The ending of this strange chapter was not a grand promise. It was a small thing. Jasper and I stood in the back room of the house where I had first been carried. It smelled of pine and old paper. He put a hand on the little brass pocket watch I had kept from the life before.
"This watch," he said softly, "ticks for your songs. When you write, it will keep time."
"I will write for you," I said, and it was not a bargain.
We had rebuilt a life from the ruins and the laughter. I would not say it was perfect. It was messy and bright and very, very human.
One winter morning as snow lay soft on the roofs, a small, battered parcel arrived at my door.

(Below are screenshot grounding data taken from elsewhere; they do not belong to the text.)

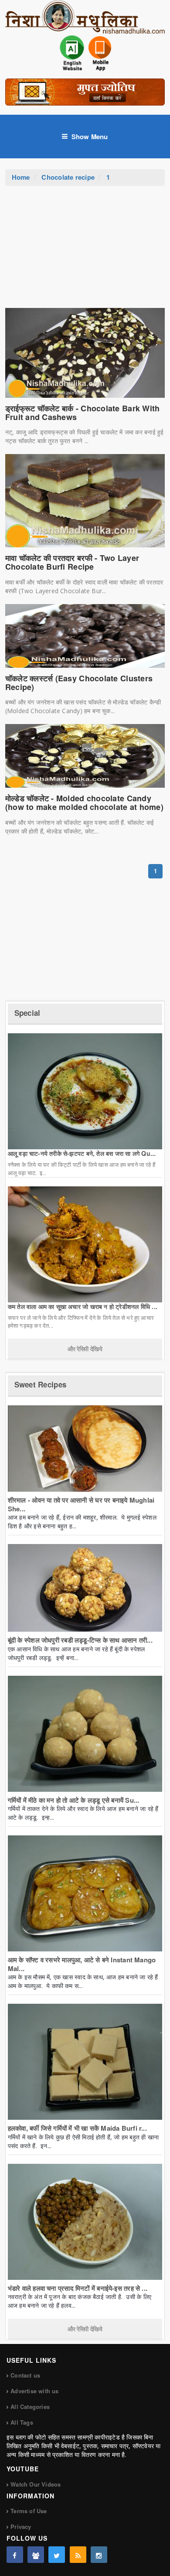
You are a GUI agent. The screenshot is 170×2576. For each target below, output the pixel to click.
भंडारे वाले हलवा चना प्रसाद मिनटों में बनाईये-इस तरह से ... (77, 2288)
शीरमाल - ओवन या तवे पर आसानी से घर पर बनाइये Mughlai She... (81, 1504)
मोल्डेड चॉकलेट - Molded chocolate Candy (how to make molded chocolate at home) (84, 803)
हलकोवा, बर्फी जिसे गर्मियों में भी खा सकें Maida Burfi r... (77, 2128)
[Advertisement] (85, 251)
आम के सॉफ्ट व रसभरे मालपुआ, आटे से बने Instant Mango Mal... (82, 1964)
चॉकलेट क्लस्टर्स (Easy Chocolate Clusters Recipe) (79, 683)
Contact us (25, 2375)
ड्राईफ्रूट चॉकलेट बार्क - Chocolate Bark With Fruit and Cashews (82, 413)
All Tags (21, 2422)
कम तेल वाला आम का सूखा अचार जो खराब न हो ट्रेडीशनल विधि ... (82, 1306)
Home (21, 177)
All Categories (30, 2406)
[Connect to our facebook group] (35, 2554)
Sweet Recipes (40, 1384)
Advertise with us (34, 2391)
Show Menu (89, 136)
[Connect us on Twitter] (56, 2554)
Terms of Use (28, 2511)
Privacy (20, 2526)
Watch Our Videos (35, 2484)
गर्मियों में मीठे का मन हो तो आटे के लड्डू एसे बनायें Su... (73, 1800)
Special (27, 1013)
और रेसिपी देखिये (85, 1348)
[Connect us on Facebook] (15, 2554)
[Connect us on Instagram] (99, 2554)
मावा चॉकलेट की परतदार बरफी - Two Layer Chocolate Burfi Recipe (72, 562)
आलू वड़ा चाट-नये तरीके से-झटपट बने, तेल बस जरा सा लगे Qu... (82, 1153)
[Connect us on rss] (78, 2554)
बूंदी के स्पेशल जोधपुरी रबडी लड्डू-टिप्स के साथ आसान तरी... (80, 1640)
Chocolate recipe (68, 177)
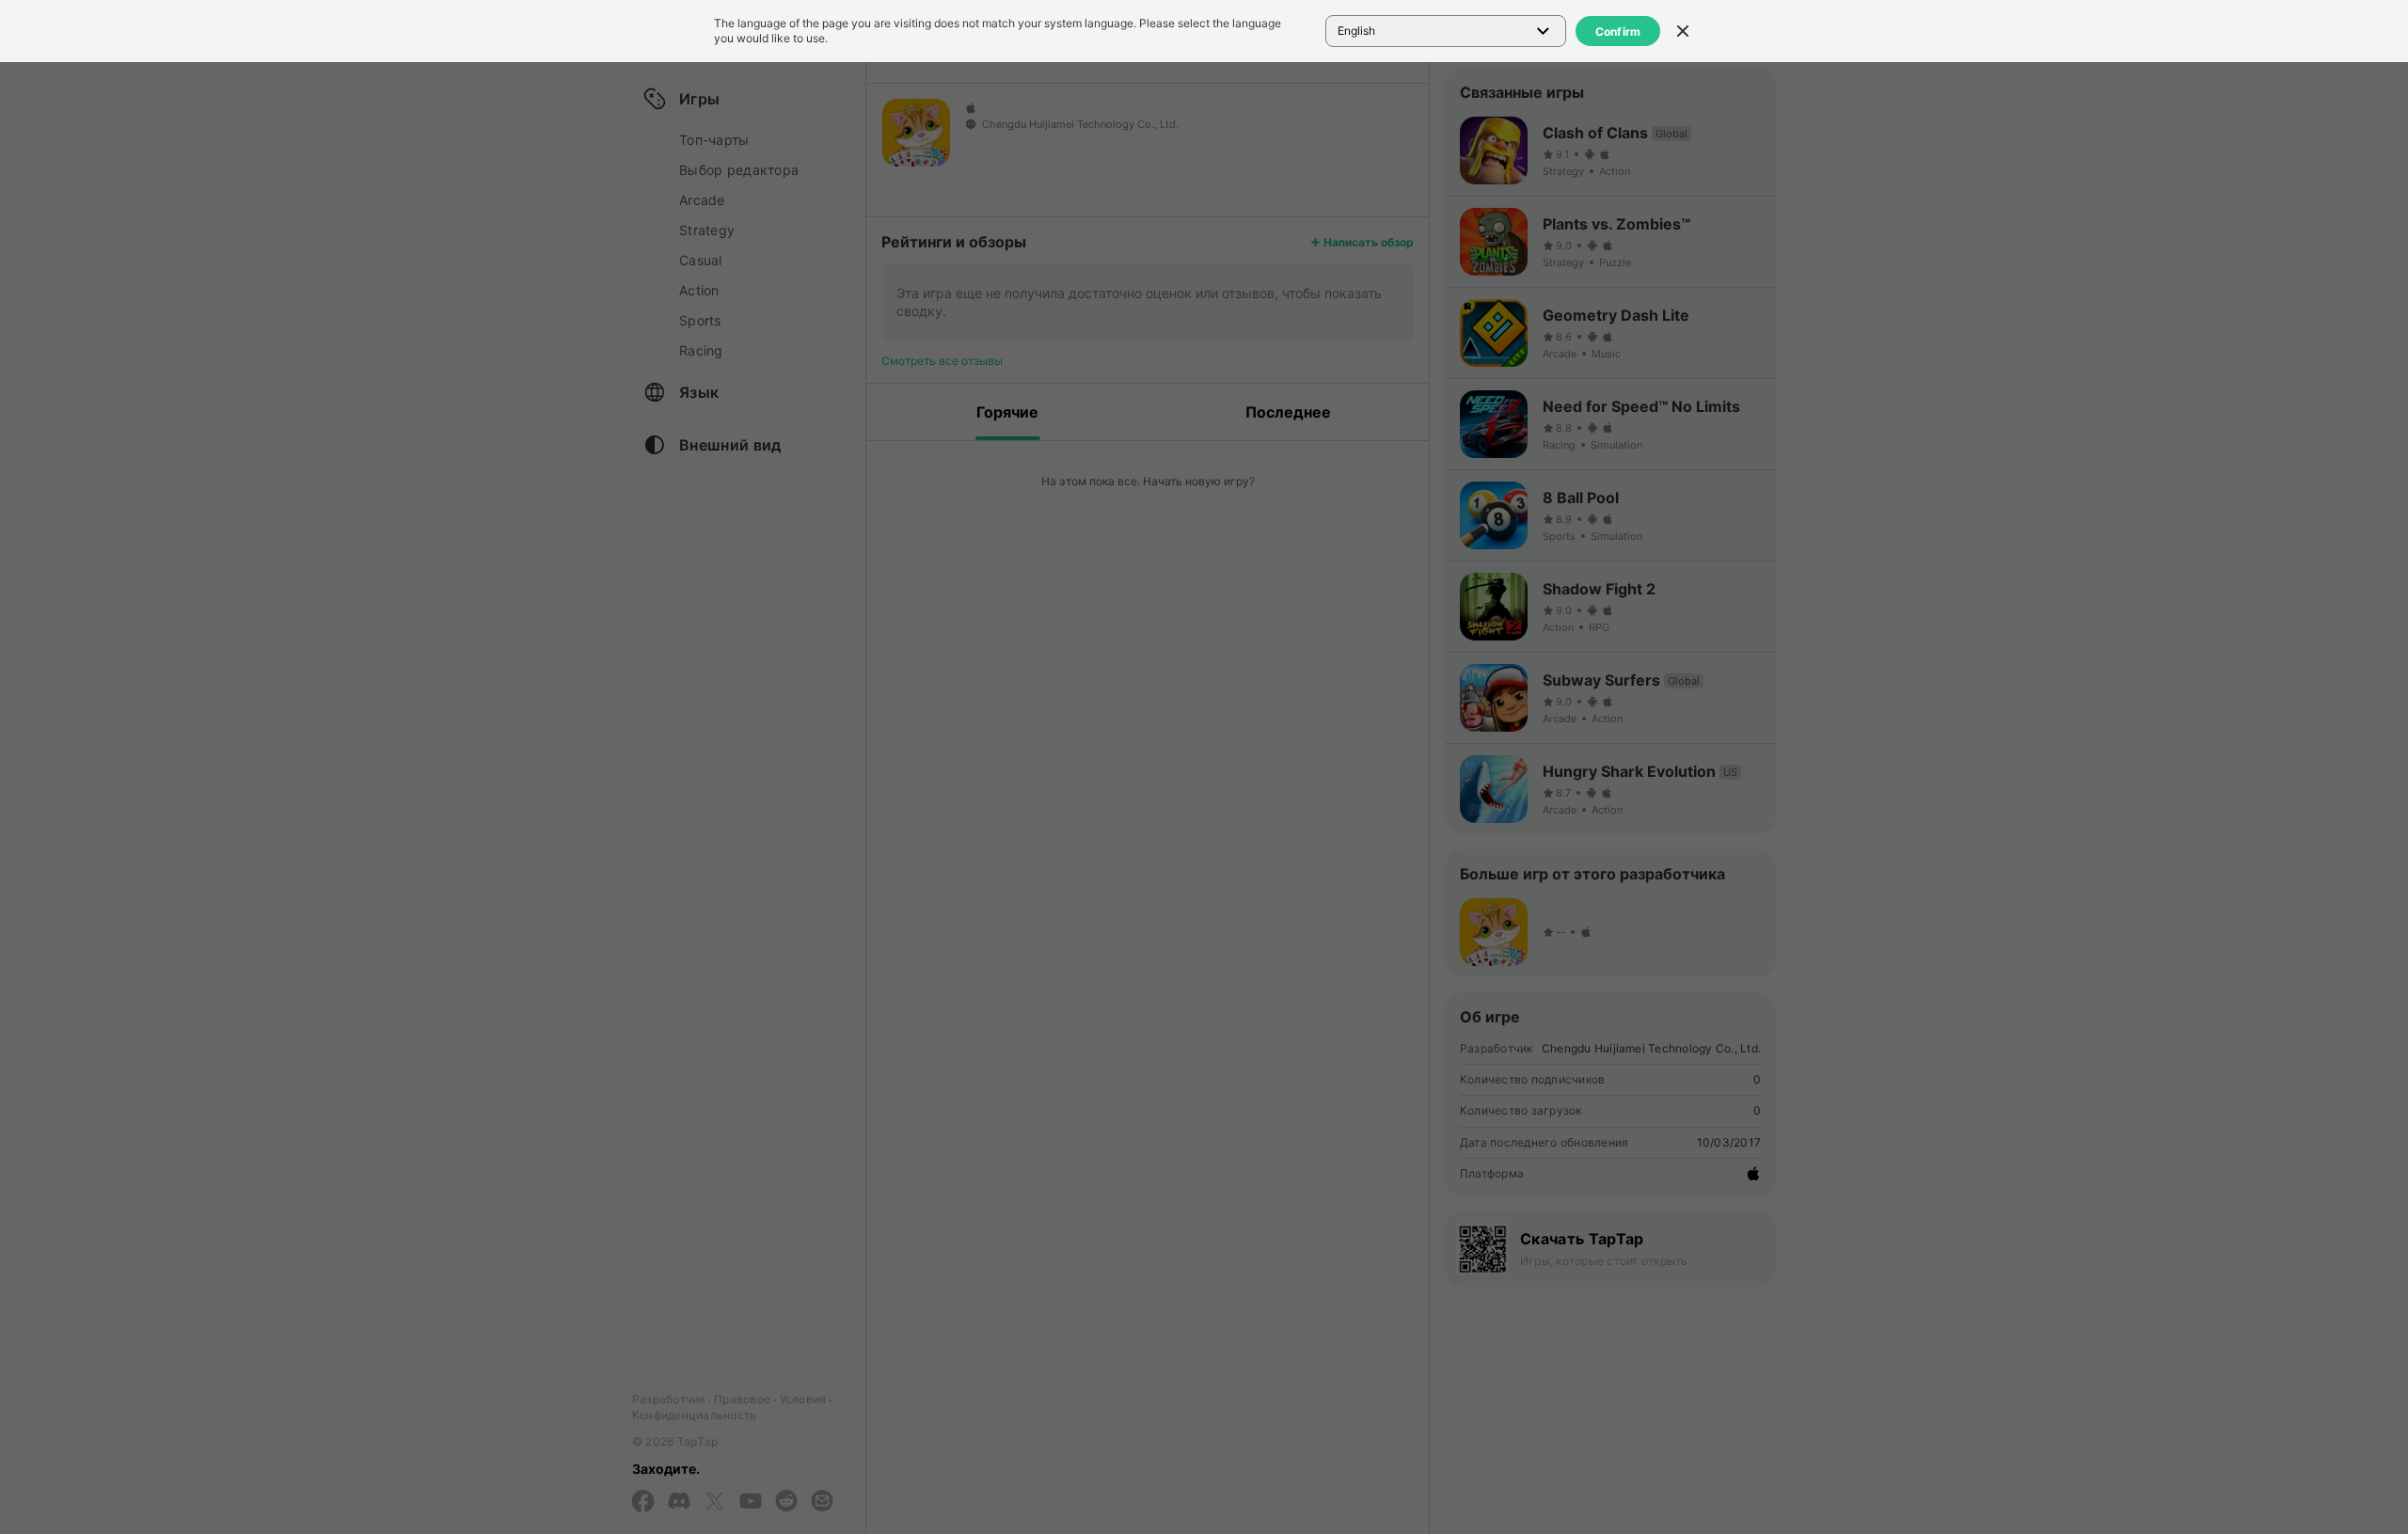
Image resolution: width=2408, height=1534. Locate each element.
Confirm (1618, 31)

Inside was the cheap H-buckle belt — a relic the postman found somehow — and a notebook. Inside the notebook, I found a story I had once tried to write, a story of a warlord and a singer and a dog that became a memory.
Jasper sat beside me and read the last line aloud, and he misread one word and said it wrong in the softest, most private voice.
"Blakely," he murmured, "we will keep your watch wound."
I smiled. That was the ending I liked: small, particular, and no one else could fold it into another story. We kept the H-buckle hidden in a drawer like an answer and let the watch tick.